Sher Fick holds a BFA Painting/Sculpture (2006) from Middle Tennessee State University and has studied at the Santa Fe College of Art and The Arrowmont School of Arts and Crafts. While living in the Florida Panhandle, Fick was nominated for the Cox/Bravo Channel’s Champion for the Arts Award. She has received several grants from The Tennessee Arts Commission and recently exhibited at The Pool Art Fair in Miami, FL. Fick works from her rural home studio, teaches privately and is currently working on her book "Coping Skills - The Art and Inspiration of Sher Fick"; her artwork is included in several published books and as cover art.
Fick’s work concepts explore personal and cultural archeology utilizing encaustic, fiber, and mixed media. As she says "I put broken things back together".
Reviews for Sher Fick’s “Coping Skills” (currently traveling in TAKE CARE: Biomedical Ethics in the 21st Century" Group Exhibition)
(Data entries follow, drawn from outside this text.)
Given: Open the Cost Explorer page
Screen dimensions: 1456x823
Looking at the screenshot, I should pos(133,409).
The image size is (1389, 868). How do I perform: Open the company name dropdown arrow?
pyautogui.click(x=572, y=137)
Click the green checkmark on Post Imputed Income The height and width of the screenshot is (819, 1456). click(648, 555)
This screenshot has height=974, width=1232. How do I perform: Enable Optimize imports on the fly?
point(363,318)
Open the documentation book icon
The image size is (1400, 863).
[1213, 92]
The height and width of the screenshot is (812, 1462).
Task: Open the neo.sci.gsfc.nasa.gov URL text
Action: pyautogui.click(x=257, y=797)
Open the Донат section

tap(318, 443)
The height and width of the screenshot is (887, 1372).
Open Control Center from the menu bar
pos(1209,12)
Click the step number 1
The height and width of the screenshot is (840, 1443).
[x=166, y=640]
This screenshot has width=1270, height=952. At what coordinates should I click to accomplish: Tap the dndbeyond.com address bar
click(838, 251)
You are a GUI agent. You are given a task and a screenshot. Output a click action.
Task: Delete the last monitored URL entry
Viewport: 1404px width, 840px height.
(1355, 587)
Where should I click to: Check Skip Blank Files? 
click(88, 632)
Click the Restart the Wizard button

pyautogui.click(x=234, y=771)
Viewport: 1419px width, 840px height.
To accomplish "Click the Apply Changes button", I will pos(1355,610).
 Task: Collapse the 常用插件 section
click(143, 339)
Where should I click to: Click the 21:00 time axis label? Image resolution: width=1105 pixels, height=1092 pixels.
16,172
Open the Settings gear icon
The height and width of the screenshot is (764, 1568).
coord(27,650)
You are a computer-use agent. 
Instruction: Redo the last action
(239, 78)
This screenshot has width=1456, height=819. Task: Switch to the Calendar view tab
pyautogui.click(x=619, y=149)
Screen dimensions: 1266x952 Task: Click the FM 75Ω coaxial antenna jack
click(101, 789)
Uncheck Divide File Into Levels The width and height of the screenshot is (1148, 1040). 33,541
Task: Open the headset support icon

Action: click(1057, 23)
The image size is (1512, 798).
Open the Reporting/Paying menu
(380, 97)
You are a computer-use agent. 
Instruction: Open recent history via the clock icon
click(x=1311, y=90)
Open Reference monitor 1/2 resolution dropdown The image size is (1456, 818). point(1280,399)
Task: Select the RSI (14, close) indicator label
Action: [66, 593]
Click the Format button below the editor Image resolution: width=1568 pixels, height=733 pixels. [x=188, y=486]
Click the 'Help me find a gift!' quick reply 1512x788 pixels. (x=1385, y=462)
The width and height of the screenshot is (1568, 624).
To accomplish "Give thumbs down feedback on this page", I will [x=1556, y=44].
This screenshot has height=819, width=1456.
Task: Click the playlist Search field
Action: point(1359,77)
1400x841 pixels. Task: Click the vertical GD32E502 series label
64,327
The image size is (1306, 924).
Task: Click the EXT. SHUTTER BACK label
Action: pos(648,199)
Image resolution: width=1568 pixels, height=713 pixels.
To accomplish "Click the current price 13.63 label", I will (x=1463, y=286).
"Fick’s work examine[s] normality and the question of enhancement versus therapy... [t]he vibrancy and symbolism commemorating her past self and simultaneously rejoicing in the person these pharmaceuticals have allowed her to become.”
- Tonya Vernooy, Art Critic/Writer
The work “celebrates the success of [Fick’s] determined efforts to stitch the fractured parts of her personality into a coherent persona . . . Fick defies the stigma against the use of prescription drugs to assist women in becoming responsible and loving mothers.”
- Linda Weintraub, Art Critic, Writer & Curator
“Although Fick does not wrap an entire bridge traversing the River Seine, she brings revelation to one’s own capacity to cope through a concrete process of concealing.”
- Rachel Bubis, Curator of SEEDspace, from her Curatorial statement "Wrapped."
"This all-American wife and mother works issues of bioethics, gender, and discrimination... her exploration of gender borrows from artists who deal specifically with materiality, symbols, and even craft, such as Kiki Smith and Louise Bourgeois... Fick’s exploration of modern medicine and its social stigmas falls in line with work by artists such as Damien Hirst..."
- Excerpts from Chen Tamir’s "Worshipping at the Altar of Biomedicine Review," catalogue for SEEDspace 2010 Inaugural Exhibition.